Data extracted from a collection
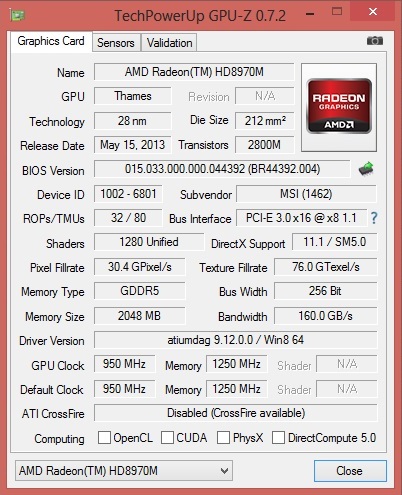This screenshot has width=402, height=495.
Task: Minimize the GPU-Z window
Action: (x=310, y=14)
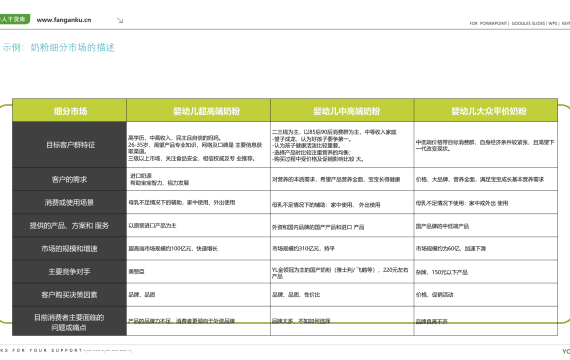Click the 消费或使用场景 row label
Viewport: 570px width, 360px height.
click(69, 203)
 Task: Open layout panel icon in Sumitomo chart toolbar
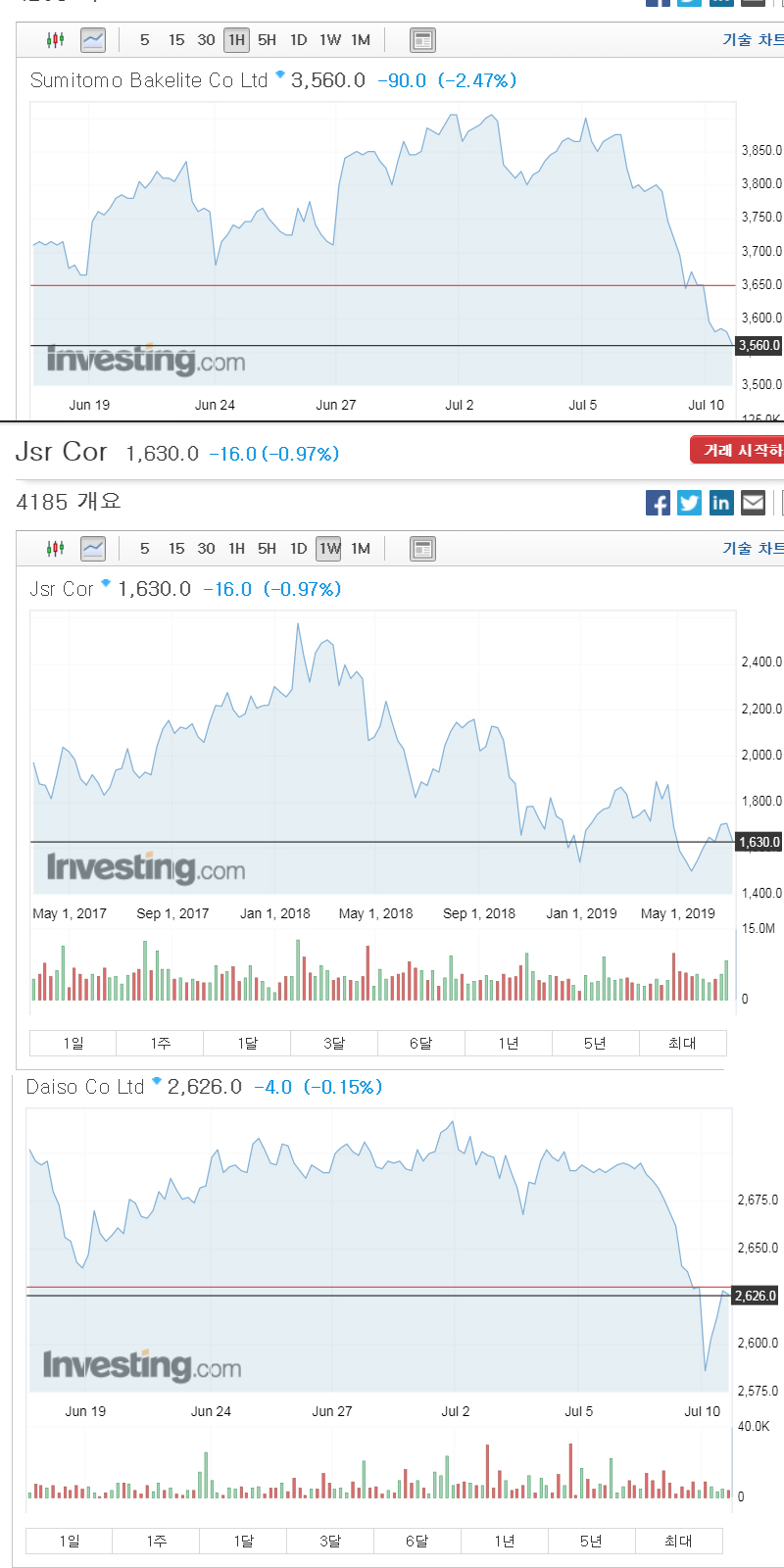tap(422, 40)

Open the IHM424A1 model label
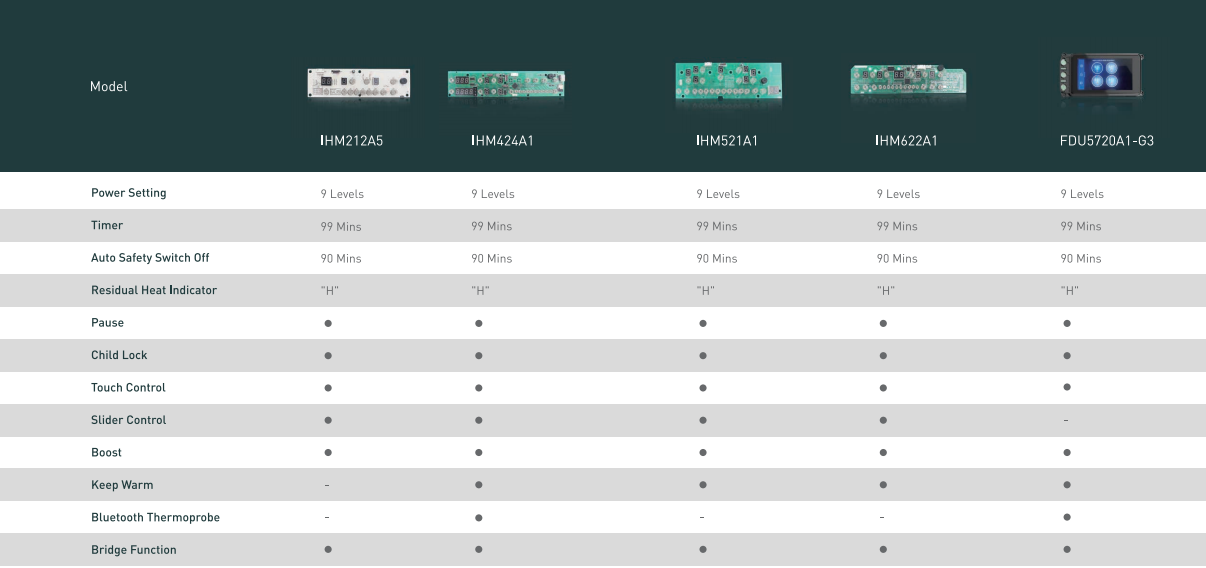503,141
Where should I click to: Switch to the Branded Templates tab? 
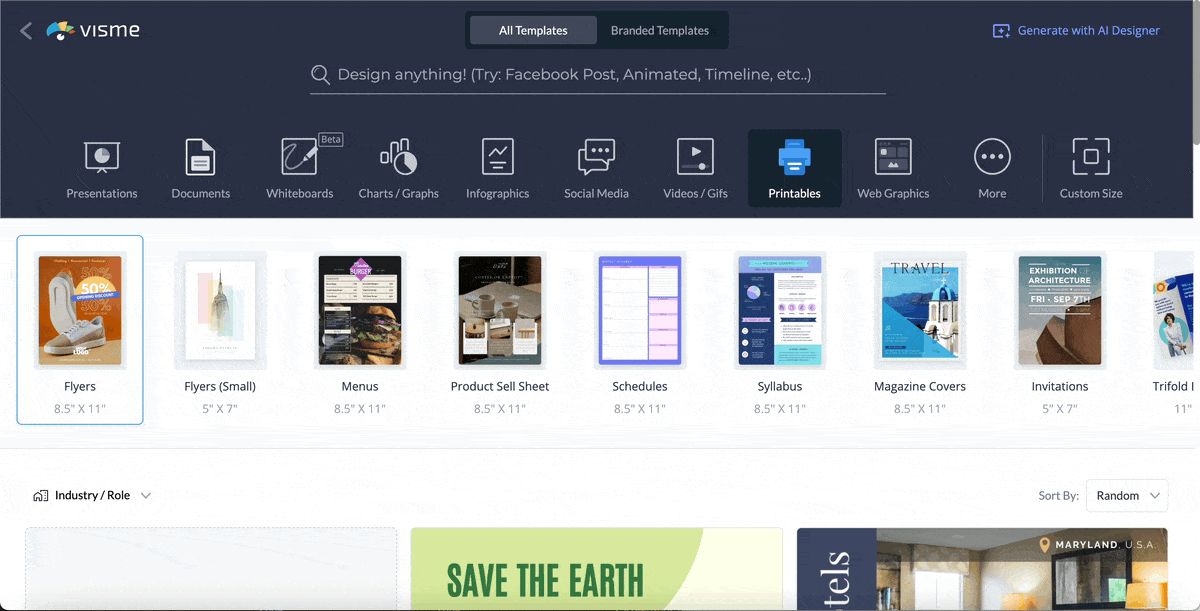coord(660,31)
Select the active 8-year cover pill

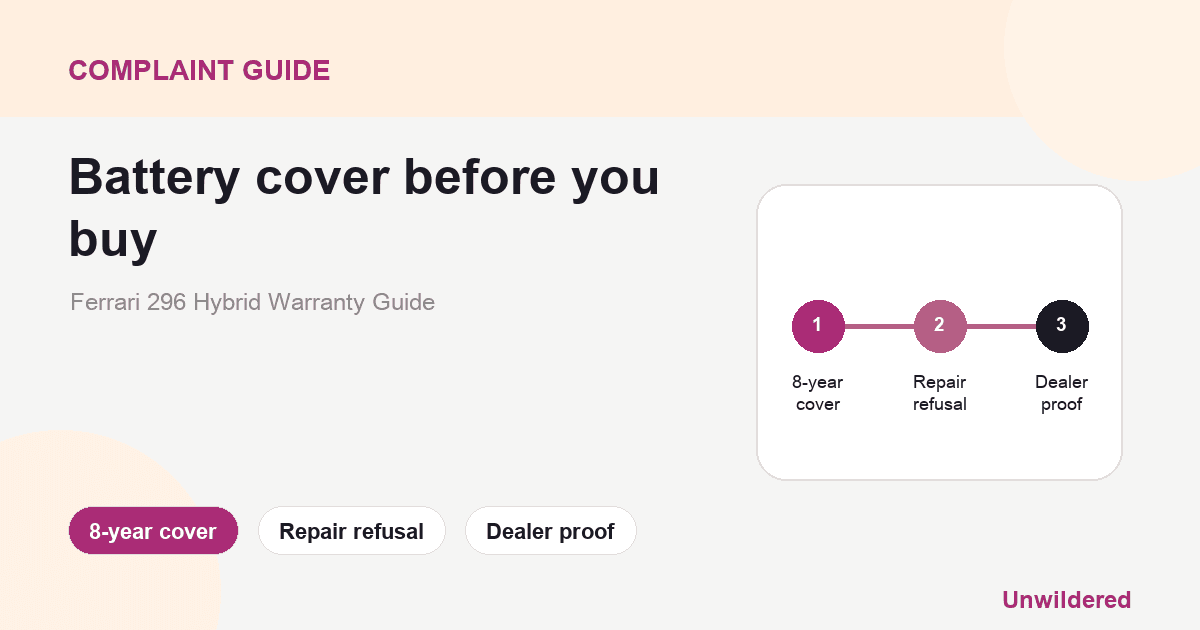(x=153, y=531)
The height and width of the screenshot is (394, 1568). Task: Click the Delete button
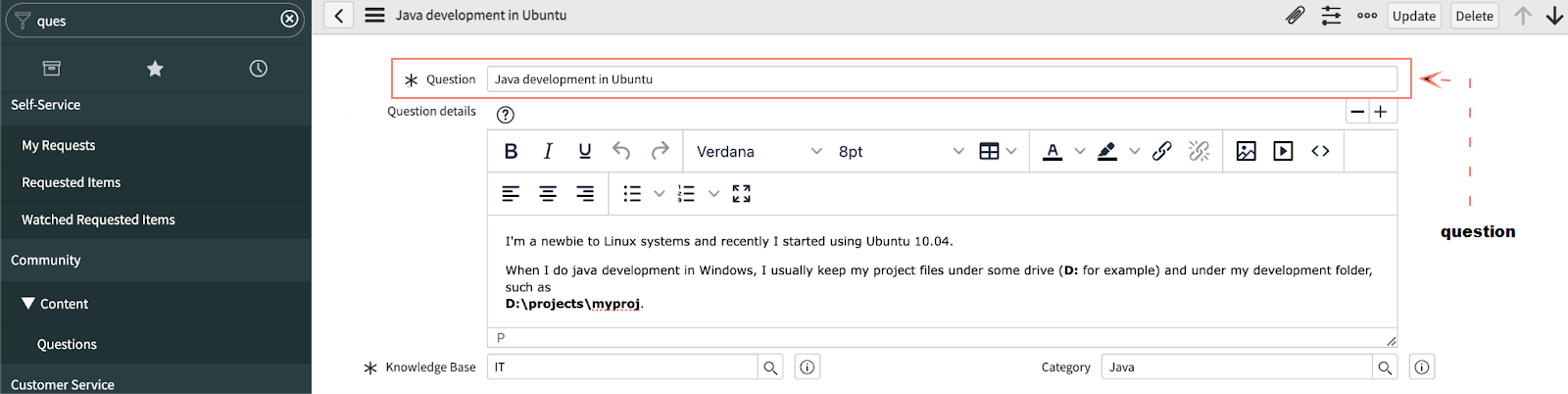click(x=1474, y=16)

▶ _How to complete this task_: Exact copy, pictures omitted: every line from the one holding "Task: Open layout" through the last line of the data above, and nothing else.

▶ _Result for this exercise_:
 Task: Open layout panel icon in Sumitomo chart toolbar
tap(422, 40)

Open the IHM424A1 model label
503,141
Where should I click to: Switch to the Branded Templates tab? 
coord(660,31)
Select the active 8-year cover pill

(x=153, y=531)
The height and width of the screenshot is (394, 1568). Task: Click the Delete button
click(x=1474, y=16)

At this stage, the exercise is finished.